ENTRIES SUPPLIED section start

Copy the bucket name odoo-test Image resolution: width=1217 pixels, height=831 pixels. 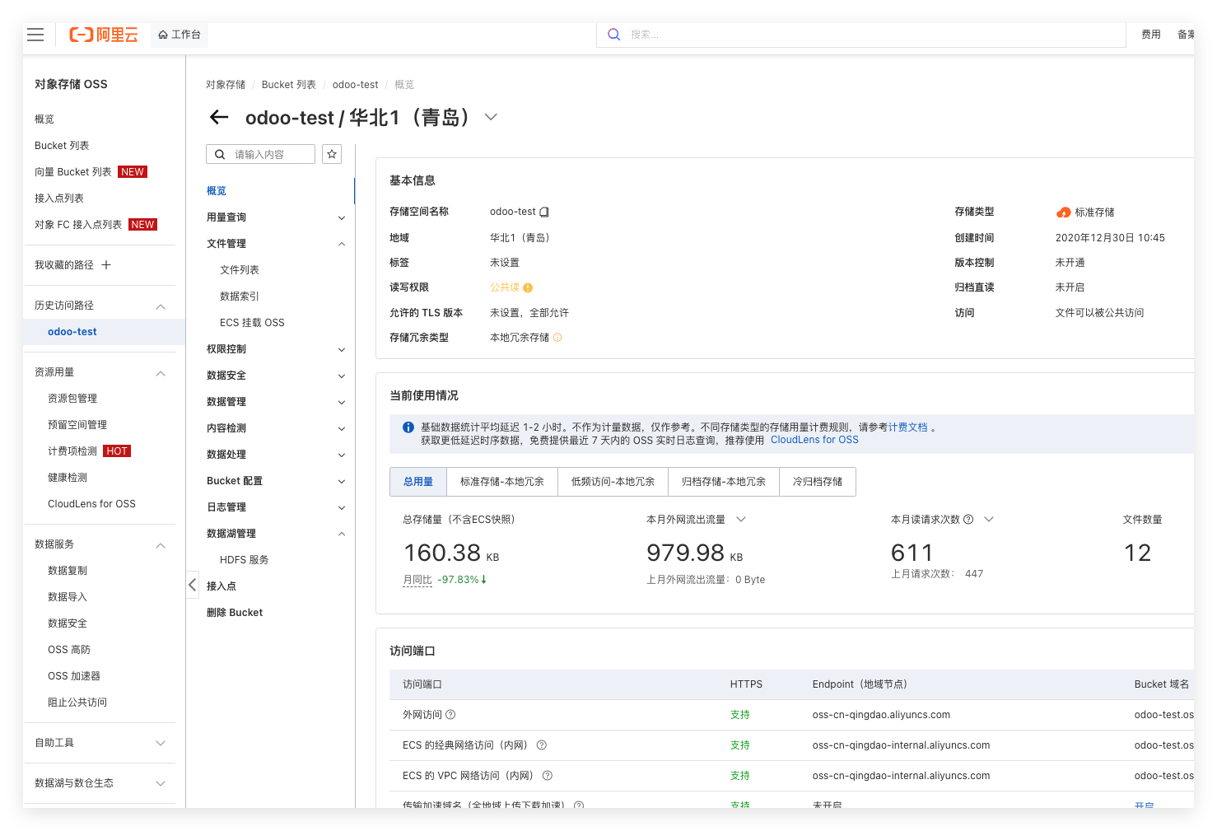click(544, 212)
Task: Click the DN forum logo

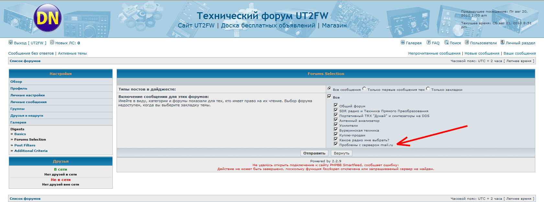Action: click(48, 18)
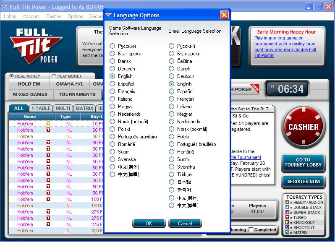Click the Knockout tourney type icon

pyautogui.click(x=287, y=222)
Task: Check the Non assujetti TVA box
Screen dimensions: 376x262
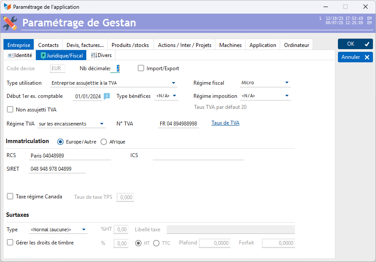Action: (x=10, y=110)
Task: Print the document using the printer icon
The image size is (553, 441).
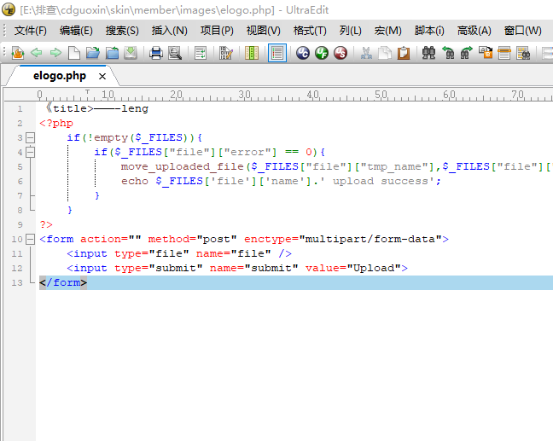Action: click(156, 53)
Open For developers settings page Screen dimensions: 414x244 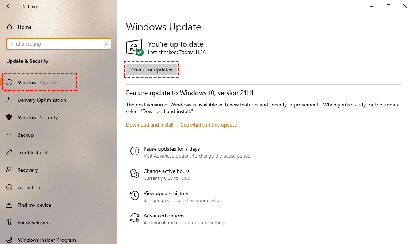pyautogui.click(x=34, y=222)
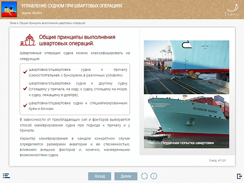
Task: Click the third red checkmark about buoys
Action: [x=25, y=105]
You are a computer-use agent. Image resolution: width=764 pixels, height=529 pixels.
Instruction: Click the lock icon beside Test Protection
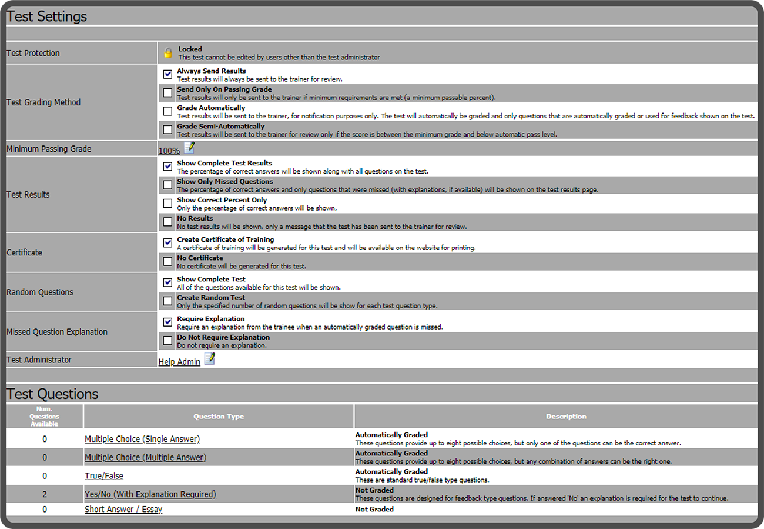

ENTRIES SUPPLIED section end

HOW TO COMPLETE THIS TASK
Only the lines from the line containing "You are a computer-use" through the end of the material should be retyped, exactly and in full, with no pictures.

RESULT OF THIS TASK
You are a computer-use agent. Image resolution: width=764 pixels, height=529 pixels.
Instruction: Click the lock icon beside Test Protection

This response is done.